• [Requirements]
Copy everything from the line containing "1920x1080 pixels. How" down to the end of the items below, requests included, and move every coordinate in the answers by -105. Leave the pictures out.

• [Extracted records]

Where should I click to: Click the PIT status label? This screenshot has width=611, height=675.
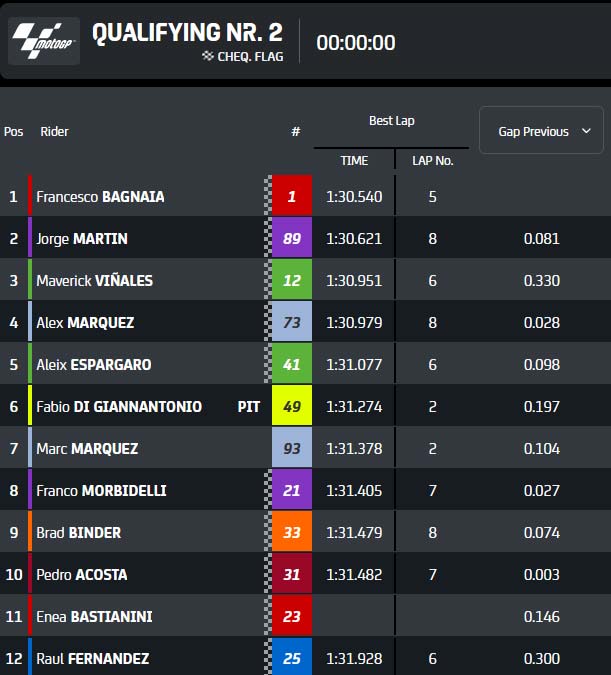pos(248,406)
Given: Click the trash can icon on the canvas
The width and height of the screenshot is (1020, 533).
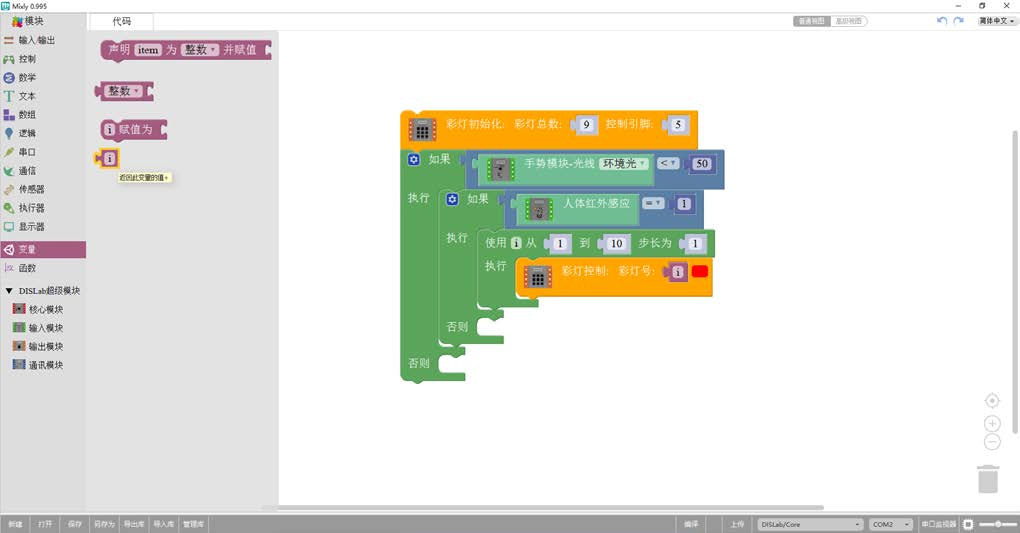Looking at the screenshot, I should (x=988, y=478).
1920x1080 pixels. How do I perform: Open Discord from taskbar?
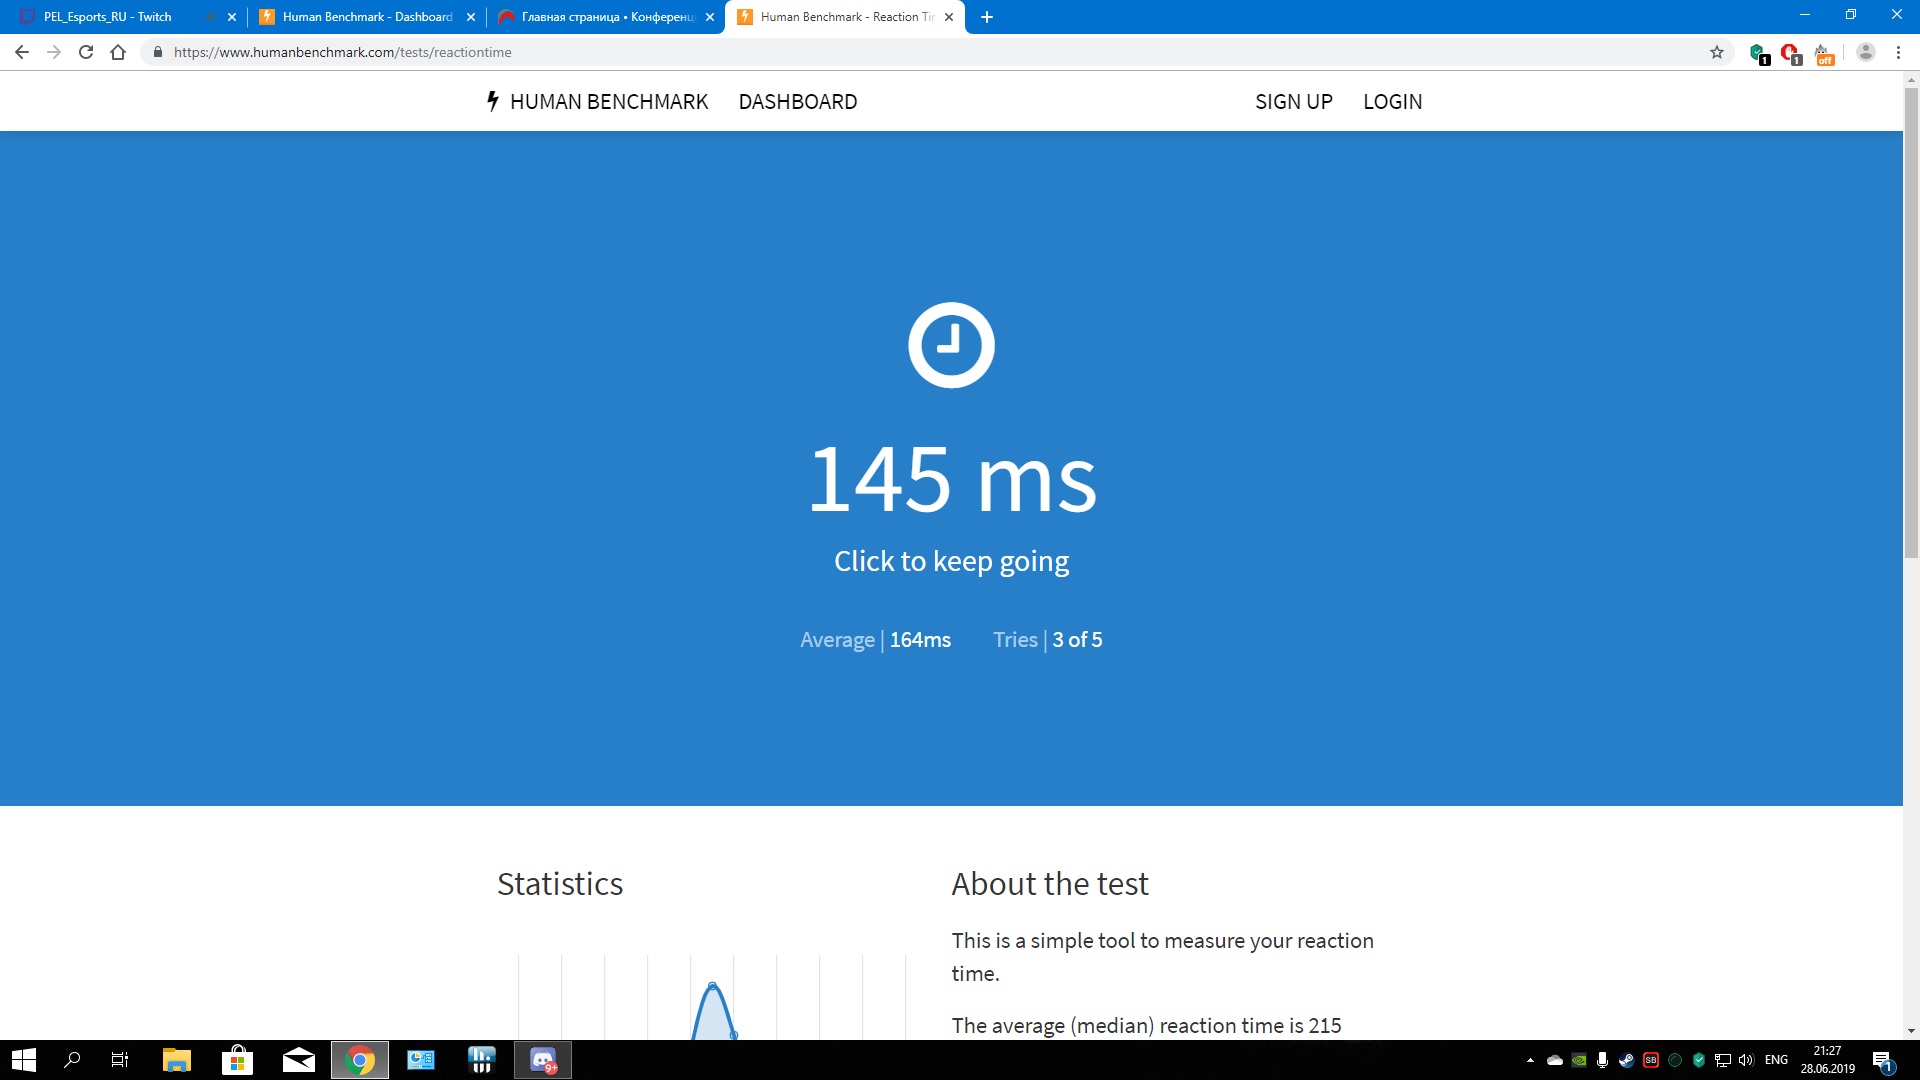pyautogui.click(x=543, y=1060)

• [Full solution]
1920x1080 pixels. How do I perform: Open Discord from taskbar?
pyautogui.click(x=438, y=955)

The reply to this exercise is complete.